Implicit Identity Leakage: The Stumbling Block to Improving Deepfake Detection Generalization

This repo includes the authors' Pytorch implementation of the paper:

Implicit Identity Leakage: The Stumbling Block to Improving Deepfake Detection Generalization

Computer Vision and Pattern Recognition (CVPR) 2023

Introduction

In this work, we take a deep look into the generalization ability of binary classifiers for the task of deepfake detection.

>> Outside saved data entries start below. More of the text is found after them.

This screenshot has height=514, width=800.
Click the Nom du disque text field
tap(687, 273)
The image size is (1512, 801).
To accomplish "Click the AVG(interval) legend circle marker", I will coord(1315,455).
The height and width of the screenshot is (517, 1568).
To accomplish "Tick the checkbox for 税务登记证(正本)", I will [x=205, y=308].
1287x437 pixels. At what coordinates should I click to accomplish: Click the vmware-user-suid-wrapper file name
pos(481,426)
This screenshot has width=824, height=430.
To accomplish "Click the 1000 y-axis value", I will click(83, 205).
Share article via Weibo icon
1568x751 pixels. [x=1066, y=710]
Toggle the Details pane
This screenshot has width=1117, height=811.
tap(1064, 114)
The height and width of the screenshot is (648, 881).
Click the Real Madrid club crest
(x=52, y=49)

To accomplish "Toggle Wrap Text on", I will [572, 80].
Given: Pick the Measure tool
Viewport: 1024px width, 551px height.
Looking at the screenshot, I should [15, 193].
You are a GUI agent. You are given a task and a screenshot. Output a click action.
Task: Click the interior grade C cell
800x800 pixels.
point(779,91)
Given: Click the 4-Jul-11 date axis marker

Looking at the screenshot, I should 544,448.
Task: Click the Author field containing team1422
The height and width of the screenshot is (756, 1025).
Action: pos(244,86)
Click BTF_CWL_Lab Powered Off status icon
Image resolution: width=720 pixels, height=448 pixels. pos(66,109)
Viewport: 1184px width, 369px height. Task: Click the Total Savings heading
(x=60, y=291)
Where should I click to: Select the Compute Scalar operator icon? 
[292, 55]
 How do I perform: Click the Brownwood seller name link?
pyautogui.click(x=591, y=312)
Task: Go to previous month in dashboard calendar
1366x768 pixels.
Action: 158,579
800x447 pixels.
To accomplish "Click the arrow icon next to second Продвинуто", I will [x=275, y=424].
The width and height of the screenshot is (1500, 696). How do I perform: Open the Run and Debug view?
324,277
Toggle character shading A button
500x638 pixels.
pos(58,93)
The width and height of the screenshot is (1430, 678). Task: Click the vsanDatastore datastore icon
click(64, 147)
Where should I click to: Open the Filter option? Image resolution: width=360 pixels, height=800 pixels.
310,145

Specifically,

We discover that deepfake detection models supervised only by binary labels are very sensitive to the identity information of the images, which is termed as the Implicit Identity Leakage in the paper.
Based on our analyses, we propose a simple yet effective method termed as the ID-unaware Deepfake Detection Model to reduce the influence of the ID representation, successfully outperforming other state-of-the-art methods.

Updates

[x] [03/2023] release the training and test code for our model
[x] [03/2023] release the pretrained weight

Dependencies

Python 3 >= 3.6
Pytorch >= 1.6.0
OpenCV >= 4.4.0
Scipy >= 1.4.1
NumPy >= 1.19.5

Data Preparation

Take FF++ as an example:

Download the dataset from FF++ and put them under the ./data.

.
└── data
    └── FaceForensics++
        ├── original_sequences
        │   └── youtube
        │       └── raw
        │           └── videos
        │               └── *.mp4
        ├── manipulated_sequences
        │   ├── Deepfakes
        │       └── raw
        │           └── videos
        │               └── *.mp4
        │   ├── Face2Face
        │       ...
        │   ├── FaceSwap
        │       ...
        │   ├── NeuralTextures
        │       ...
        │   ├── FaceShifter
        │       ...

Download the landmark detector from here and put it in the folder ./lib.
Run the code to extract frames from FF++ videos and save them under the ./train_images or ./test_images based on the division in the original dataset.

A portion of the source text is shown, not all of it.